[[ Supplied records, beginning ]]

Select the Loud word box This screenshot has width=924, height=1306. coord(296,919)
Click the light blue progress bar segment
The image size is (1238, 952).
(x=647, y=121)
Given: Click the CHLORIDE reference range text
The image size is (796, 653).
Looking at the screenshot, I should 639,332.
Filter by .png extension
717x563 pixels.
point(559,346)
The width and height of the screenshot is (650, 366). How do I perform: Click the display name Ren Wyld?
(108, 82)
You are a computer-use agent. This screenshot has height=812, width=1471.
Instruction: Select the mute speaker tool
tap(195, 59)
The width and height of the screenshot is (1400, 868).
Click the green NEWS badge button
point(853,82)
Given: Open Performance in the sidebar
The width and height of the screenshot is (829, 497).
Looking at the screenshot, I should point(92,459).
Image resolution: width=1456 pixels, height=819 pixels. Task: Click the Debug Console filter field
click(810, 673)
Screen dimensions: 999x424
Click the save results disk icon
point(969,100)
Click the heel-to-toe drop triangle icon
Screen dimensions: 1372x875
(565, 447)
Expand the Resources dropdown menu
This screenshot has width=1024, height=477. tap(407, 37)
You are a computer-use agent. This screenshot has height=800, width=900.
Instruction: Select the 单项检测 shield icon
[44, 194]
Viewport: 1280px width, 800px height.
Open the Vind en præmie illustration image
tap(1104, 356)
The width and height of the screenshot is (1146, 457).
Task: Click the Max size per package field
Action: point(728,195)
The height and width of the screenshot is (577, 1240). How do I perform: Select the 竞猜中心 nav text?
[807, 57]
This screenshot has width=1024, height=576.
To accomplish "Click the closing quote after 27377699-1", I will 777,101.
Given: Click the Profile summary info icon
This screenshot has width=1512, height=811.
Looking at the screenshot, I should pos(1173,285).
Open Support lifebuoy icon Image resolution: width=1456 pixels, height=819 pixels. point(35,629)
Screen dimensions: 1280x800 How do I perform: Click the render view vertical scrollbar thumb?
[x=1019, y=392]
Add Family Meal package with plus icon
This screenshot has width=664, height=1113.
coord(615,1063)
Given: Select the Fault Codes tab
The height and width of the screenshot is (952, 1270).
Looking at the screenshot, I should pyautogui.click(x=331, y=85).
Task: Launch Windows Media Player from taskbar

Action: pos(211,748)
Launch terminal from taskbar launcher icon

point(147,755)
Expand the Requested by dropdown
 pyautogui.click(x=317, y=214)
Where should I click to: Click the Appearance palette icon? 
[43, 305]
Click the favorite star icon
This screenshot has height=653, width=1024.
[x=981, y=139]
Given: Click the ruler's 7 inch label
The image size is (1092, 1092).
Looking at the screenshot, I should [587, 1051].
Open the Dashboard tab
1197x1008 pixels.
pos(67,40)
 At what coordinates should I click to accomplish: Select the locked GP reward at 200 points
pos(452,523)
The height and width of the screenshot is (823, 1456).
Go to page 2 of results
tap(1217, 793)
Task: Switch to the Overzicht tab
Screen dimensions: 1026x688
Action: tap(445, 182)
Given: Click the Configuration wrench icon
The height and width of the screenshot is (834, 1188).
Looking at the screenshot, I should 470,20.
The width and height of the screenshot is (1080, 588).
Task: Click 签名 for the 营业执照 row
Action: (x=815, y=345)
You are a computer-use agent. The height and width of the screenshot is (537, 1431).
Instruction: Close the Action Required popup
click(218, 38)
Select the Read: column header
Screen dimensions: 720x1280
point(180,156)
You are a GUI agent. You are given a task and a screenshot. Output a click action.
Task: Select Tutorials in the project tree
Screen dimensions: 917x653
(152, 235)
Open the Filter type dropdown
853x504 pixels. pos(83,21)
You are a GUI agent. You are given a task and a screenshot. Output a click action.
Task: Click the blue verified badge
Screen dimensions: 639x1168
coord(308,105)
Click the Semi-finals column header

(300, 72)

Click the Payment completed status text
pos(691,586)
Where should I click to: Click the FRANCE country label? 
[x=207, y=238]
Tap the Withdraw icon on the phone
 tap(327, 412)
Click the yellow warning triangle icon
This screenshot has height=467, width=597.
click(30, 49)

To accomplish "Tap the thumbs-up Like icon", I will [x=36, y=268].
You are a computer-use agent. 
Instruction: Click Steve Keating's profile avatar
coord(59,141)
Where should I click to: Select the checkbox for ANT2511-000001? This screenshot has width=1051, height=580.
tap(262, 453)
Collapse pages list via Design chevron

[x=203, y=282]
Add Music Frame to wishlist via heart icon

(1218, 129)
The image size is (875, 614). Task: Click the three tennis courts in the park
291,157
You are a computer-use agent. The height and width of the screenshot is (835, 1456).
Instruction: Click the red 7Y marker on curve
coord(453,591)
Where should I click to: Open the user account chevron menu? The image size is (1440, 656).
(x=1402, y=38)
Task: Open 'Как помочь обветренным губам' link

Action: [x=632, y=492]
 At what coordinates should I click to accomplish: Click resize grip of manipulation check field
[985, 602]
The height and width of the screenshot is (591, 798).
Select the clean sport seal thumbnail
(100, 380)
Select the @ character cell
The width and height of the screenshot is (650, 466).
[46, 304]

[[ Supplied records, end ]]

Task >> Restate the records above verbatim, omitting no line.

Response box >>
Select the Loud word box This screenshot has width=924, height=1306. coord(296,919)
Click the light blue progress bar segment
The image size is (1238, 952).
(x=647, y=121)
Given: Click the CHLORIDE reference range text
The image size is (796, 653).
Looking at the screenshot, I should 639,332.
Filter by .png extension
717x563 pixels.
point(559,346)
The width and height of the screenshot is (650, 366). How do I perform: Click the display name Ren Wyld?
(108, 82)
You are a computer-use agent. This screenshot has height=812, width=1471.
Instruction: Select the mute speaker tool
tap(195, 59)
The width and height of the screenshot is (1400, 868).
Click the green NEWS badge button
point(853,82)
Given: Open Performance in the sidebar
The width and height of the screenshot is (829, 497).
Looking at the screenshot, I should point(92,459).
Image resolution: width=1456 pixels, height=819 pixels. Task: Click the Debug Console filter field
click(810, 673)
Screen dimensions: 999x424
Click the save results disk icon
point(969,100)
Click the heel-to-toe drop triangle icon
Screen dimensions: 1372x875
(565, 447)
Expand the Resources dropdown menu
This screenshot has width=1024, height=477. tap(407, 37)
You are a computer-use agent. This screenshot has height=800, width=900.
Instruction: Select the 单项检测 shield icon
[44, 194]
Viewport: 1280px width, 800px height.
Open the Vind en præmie illustration image
tap(1104, 356)
The width and height of the screenshot is (1146, 457).
Task: Click the Max size per package field
Action: point(728,195)
The height and width of the screenshot is (577, 1240). How do I perform: Select the 竞猜中心 nav text?
[807, 57]
This screenshot has width=1024, height=576.
To accomplish "Click the closing quote after 27377699-1", I will 777,101.
Given: Click the Profile summary info icon
This screenshot has width=1512, height=811.
Looking at the screenshot, I should pos(1173,285).
Open Support lifebuoy icon Image resolution: width=1456 pixels, height=819 pixels. point(35,629)
Screen dimensions: 1280x800 How do I perform: Click the render view vertical scrollbar thumb?
[x=1019, y=392]
Add Family Meal package with plus icon
This screenshot has width=664, height=1113.
coord(615,1063)
Given: Select the Fault Codes tab
The height and width of the screenshot is (952, 1270).
Looking at the screenshot, I should pyautogui.click(x=331, y=85).
Task: Launch Windows Media Player from taskbar

Action: pos(211,748)
Launch terminal from taskbar launcher icon

point(147,755)
Expand the Requested by dropdown
 pyautogui.click(x=317, y=214)
Where should I click to: Click the Appearance palette icon? 
[43, 305]
Click the favorite star icon
This screenshot has height=653, width=1024.
[x=981, y=139]
Given: Click the ruler's 7 inch label
The image size is (1092, 1092).
Looking at the screenshot, I should [587, 1051].
Open the Dashboard tab
1197x1008 pixels.
pos(67,40)
 At what coordinates should I click to accomplish: Select the locked GP reward at 200 points
pos(452,523)
The height and width of the screenshot is (823, 1456).
Go to page 2 of results
tap(1217, 793)
Task: Switch to the Overzicht tab
Screen dimensions: 1026x688
Action: tap(445, 182)
Given: Click the Configuration wrench icon
The height and width of the screenshot is (834, 1188).
Looking at the screenshot, I should 470,20.
The width and height of the screenshot is (1080, 588).
Task: Click 签名 for the 营业执照 row
Action: (x=815, y=345)
You are a computer-use agent. The height and width of the screenshot is (537, 1431).
Instruction: Close the Action Required popup
click(218, 38)
Select the Read: column header
Screen dimensions: 720x1280
point(180,156)
You are a GUI agent. You are given a task and a screenshot. Output a click action.
Task: Select Tutorials in the project tree
Screen dimensions: 917x653
(152, 235)
Open the Filter type dropdown
853x504 pixels. pos(83,21)
You are a GUI agent. You are given a task and a screenshot. Output a click action.
Task: Click the blue verified badge
Screen dimensions: 639x1168
coord(308,105)
Click the Semi-finals column header

(300, 72)

Click the Payment completed status text
pos(691,586)
Where should I click to: Click the FRANCE country label? 
[x=207, y=238]
Tap the Withdraw icon on the phone
 tap(327, 412)
Click the yellow warning triangle icon
This screenshot has height=467, width=597.
click(30, 49)

To accomplish "Tap the thumbs-up Like icon", I will [x=36, y=268].
You are a computer-use agent. 
Instruction: Click Steve Keating's profile avatar
coord(59,141)
Where should I click to: Select the checkbox for ANT2511-000001? This screenshot has width=1051, height=580.
tap(262, 453)
Collapse pages list via Design chevron

[x=203, y=282]
Add Music Frame to wishlist via heart icon

(1218, 129)
The image size is (875, 614). Task: Click the three tennis courts in the park
291,157
You are a computer-use agent. The height and width of the screenshot is (835, 1456).
Instruction: Click the red 7Y marker on curve
coord(453,591)
Where should I click to: Open the user account chevron menu? The image size is (1440, 656).
(x=1402, y=38)
Task: Open 'Как помочь обветренным губам' link

Action: [x=632, y=492]
 At what coordinates should I click to accomplish: Click resize grip of manipulation check field
[985, 602]
The height and width of the screenshot is (591, 798).
Select the clean sport seal thumbnail
(100, 380)
Select the @ character cell
The width and height of the screenshot is (650, 466).
[46, 304]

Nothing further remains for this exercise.